ASSIGNMENT: Begin at the line with "You are a computer-use" and output every line through the end of the records, exactly as given. Omit pictures.

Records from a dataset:
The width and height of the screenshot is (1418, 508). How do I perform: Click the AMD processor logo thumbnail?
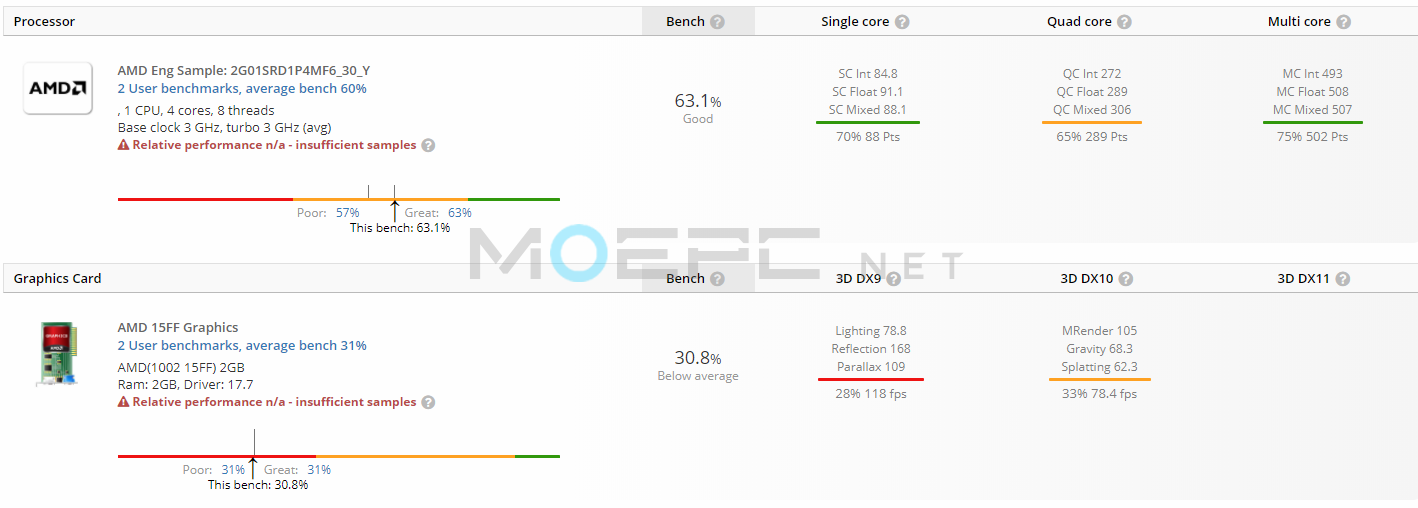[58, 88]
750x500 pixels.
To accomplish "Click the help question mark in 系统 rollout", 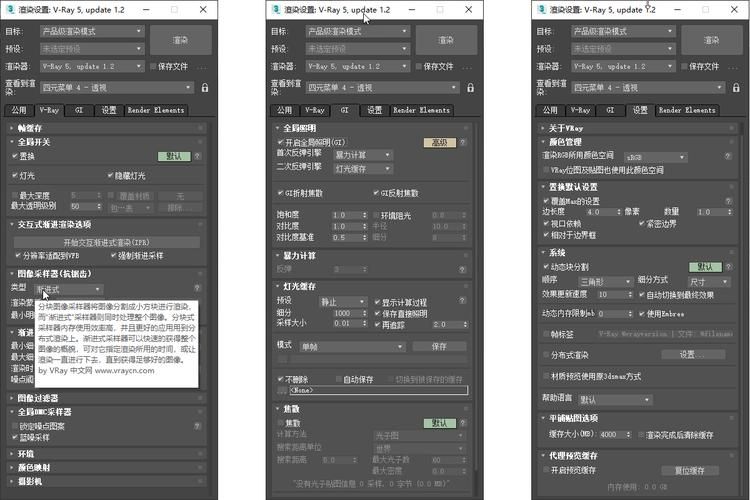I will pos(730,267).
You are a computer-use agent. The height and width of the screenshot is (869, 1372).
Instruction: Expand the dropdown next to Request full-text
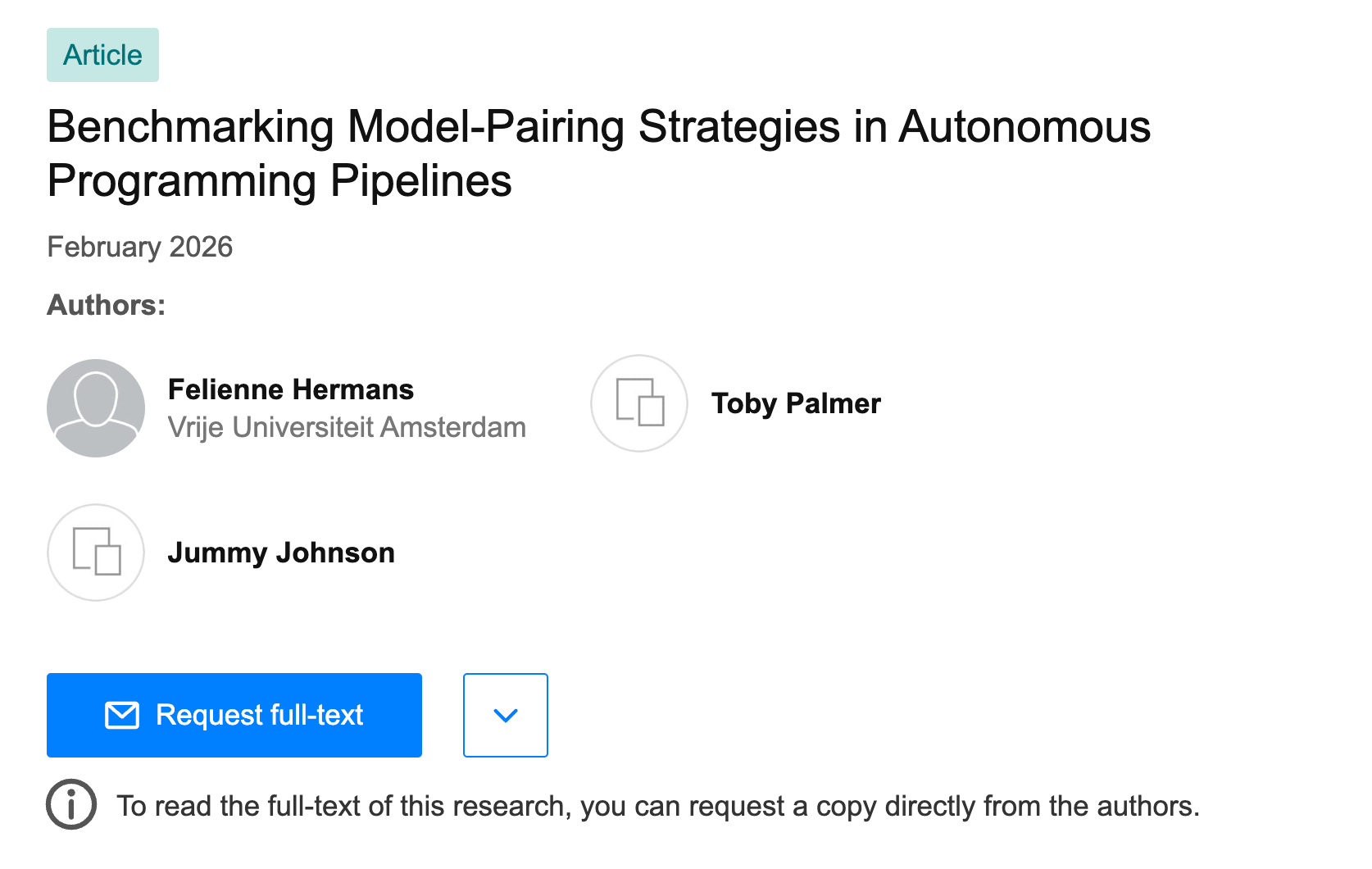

RESULT FOR THIS EXERCISE:
You are a computer-use agent. The height and width of the screenshot is (869, 1372).
Instruction: Expand the dropdown next to Request full-text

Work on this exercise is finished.